The Oklahoma Department of Securities (ODS) is an agency of the state of Oklahoma. The department oversees the securities business in Oklahoma. The department regulates securities agents, broker-dealers, and investment advisers as well as the registration of stocks, bonds, and many other types of securities.

The department is led by the Oklahoma Securities Commission, which consists of five members. Four members are appointed by the Governor of Oklahoma with the consent of the Oklahoma Senate to serve six-year terms. The State Banking Commissioner serve as the fifth voting member of the commission. The department's executive is the Administrator of Securities who is appointed by the commission.

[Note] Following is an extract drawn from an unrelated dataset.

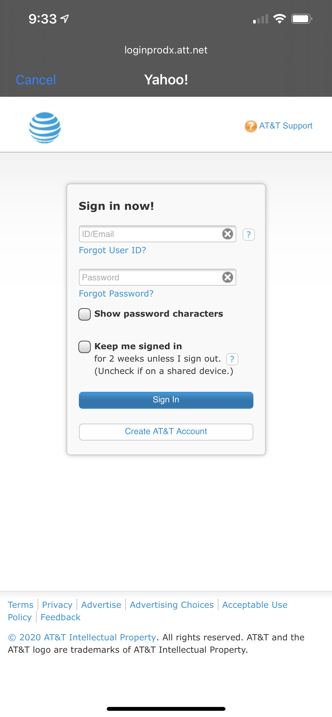Uncheck the shared device sign-in option
The image size is (332, 717).
pos(84,347)
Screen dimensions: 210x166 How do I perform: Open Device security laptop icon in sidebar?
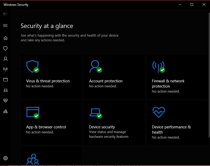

The department was created in 1959 during the term of Governor J. Howard Edmondson.

Organization
Securities Commission
Administrator
Deputy Administrator
Professional Registrations and Compliance Division
Corporate Finance Division
Investigations and Enforcement Division
Investor Education Division

Securities Commission
The Securities Commission is the governing body of the Department of Securities. The commission is composed of five members appointed by the Governor of Oklahoma with the advice and consent of the Oklahoma Senate. One member is a member of the Oklahoma Bar Association, one member is an active officer of a bank or trust company operating in the State, one member is a certified public accountant and one member is an active member from the securities industry. The State Banking Commissioner serves as the fifth voting member of the commission.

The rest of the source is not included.